The U.S. Department of Justice (DOJ) has launched a comprehensive review of how victims of digital asset fraud are compensated, citing growing concerns over outdated valuation practices that have left many investors shortchanged in the wake of crypto market rebounds.

The DOJ memo shows its present system pays victims according to their digital asset worth at claim submission rather than market appreciation. People closely examine this enforcement strategy following major crypto failures including FTX, Celsius, Voyager, Genesis, BlockFi, and Gemini Trust.

FTX Collapse Reveals Recovery-Payout Value Gap

The DOJ exposed how part of the lost investor funds originated from fraudulent activities during these failures. The agency points out that current valuation procedures prevent victims from gaining asset appreciation value even though they started with the financial risk.

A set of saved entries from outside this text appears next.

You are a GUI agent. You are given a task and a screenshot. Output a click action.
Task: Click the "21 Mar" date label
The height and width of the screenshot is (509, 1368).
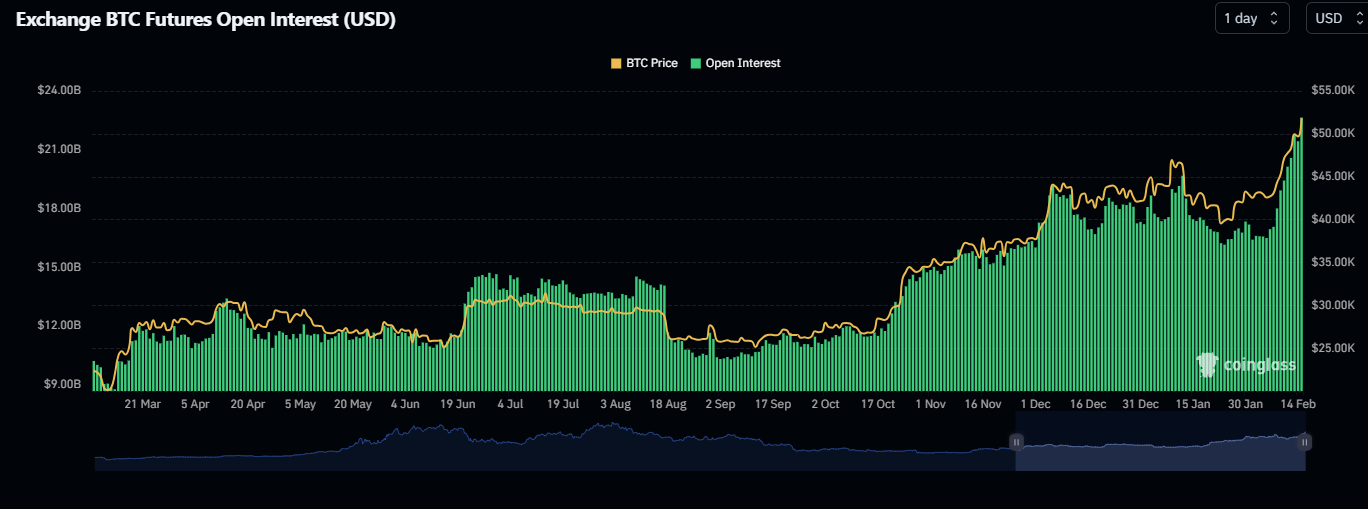(142, 404)
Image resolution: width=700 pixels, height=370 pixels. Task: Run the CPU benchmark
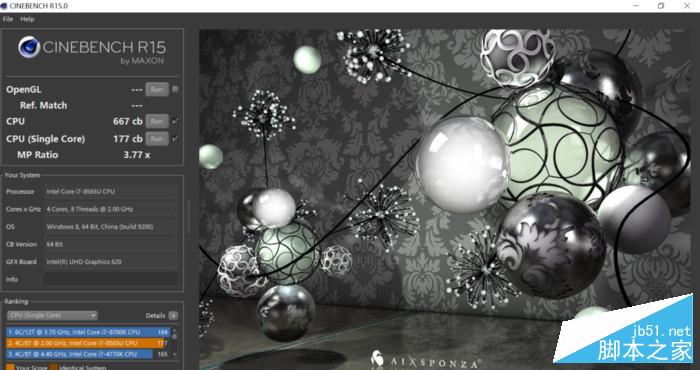[157, 121]
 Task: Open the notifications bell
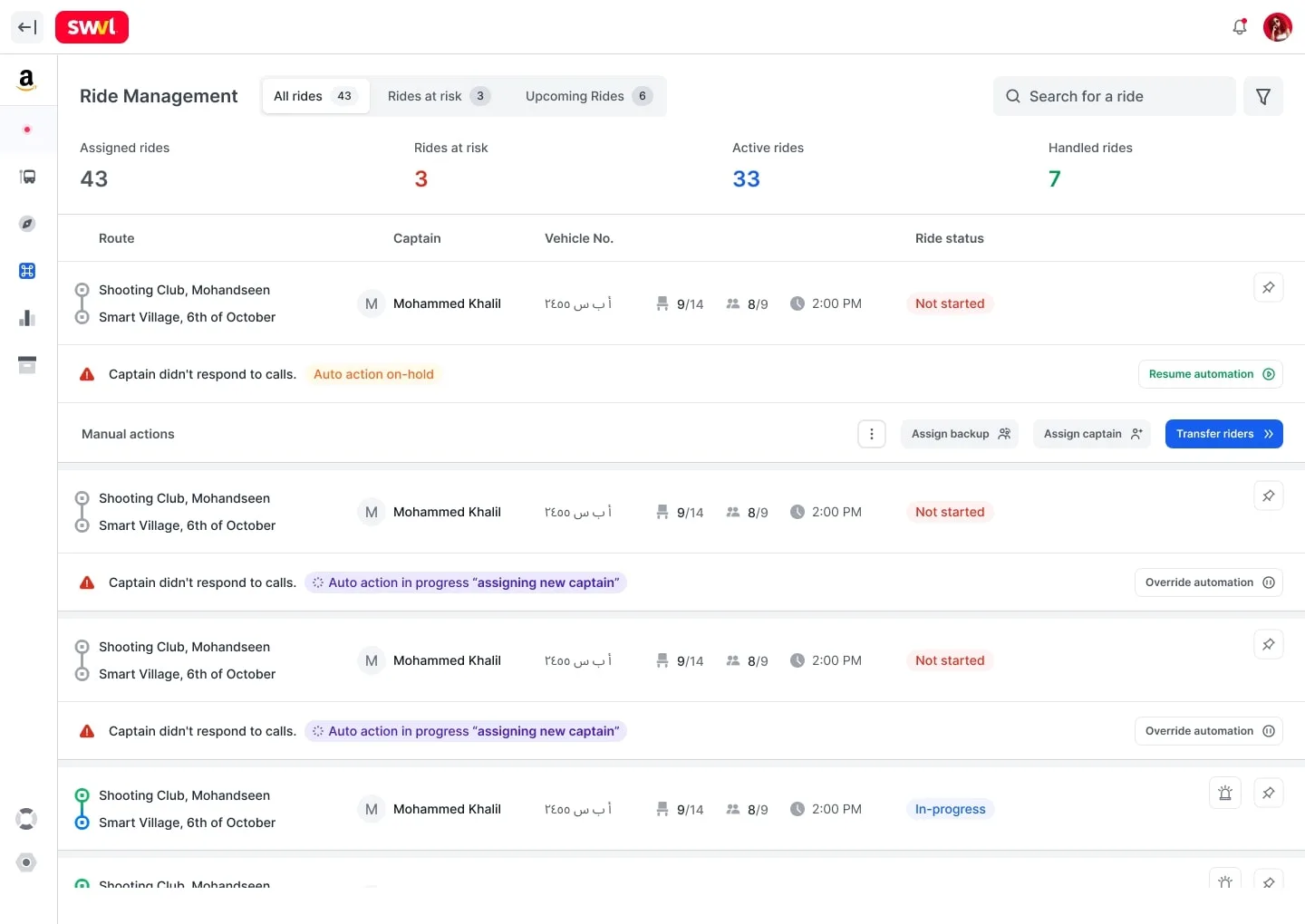coord(1240,27)
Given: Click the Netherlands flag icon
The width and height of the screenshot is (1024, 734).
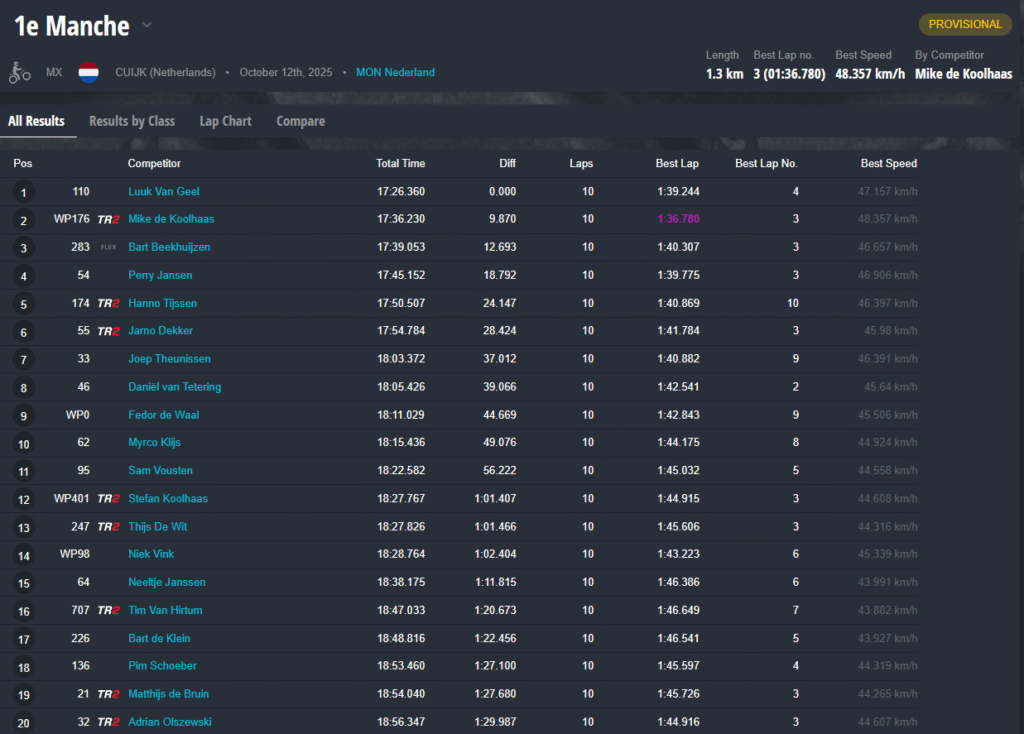Looking at the screenshot, I should coord(89,73).
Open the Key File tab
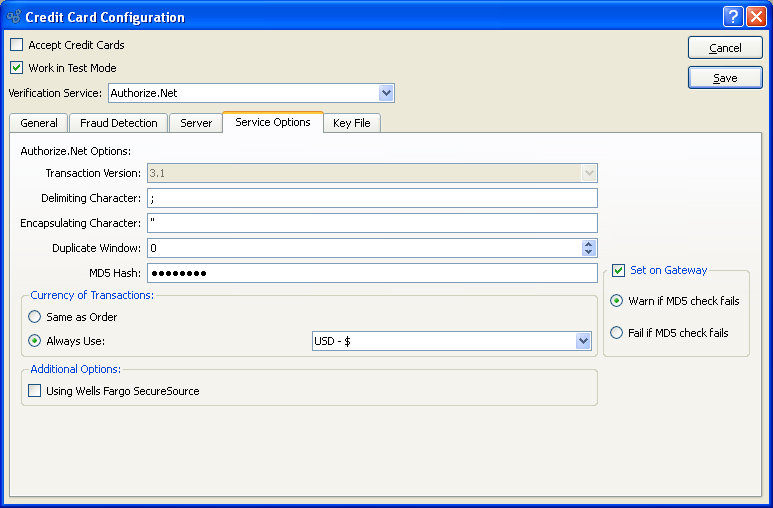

Take FTX, for example. Bitcoin dropped below $20,000 when the exchange went bankrupt in November 2022. At the start of January 2025, Bitcoin reached $108,000 through its fivefold market growth since before.

Although creditors receive payments in fiat currency based on 2022 market value, these payments still fail to recover their expected value due to very low interest offered.

Digital assets require specialized recognition instead of using conventional recovery procedures, according to DOJ. The victims must miss out on the market increase despite suffering complete financial loss.

FTX creditor advocate, Mr. Purple, maintains digital assets deserve equal bankruptcy protection with standard securities or commodity investments. People look at crypto as mere financial risk but it stands as a fresh financial system. He stated that our laws need to keep up with this market evolution.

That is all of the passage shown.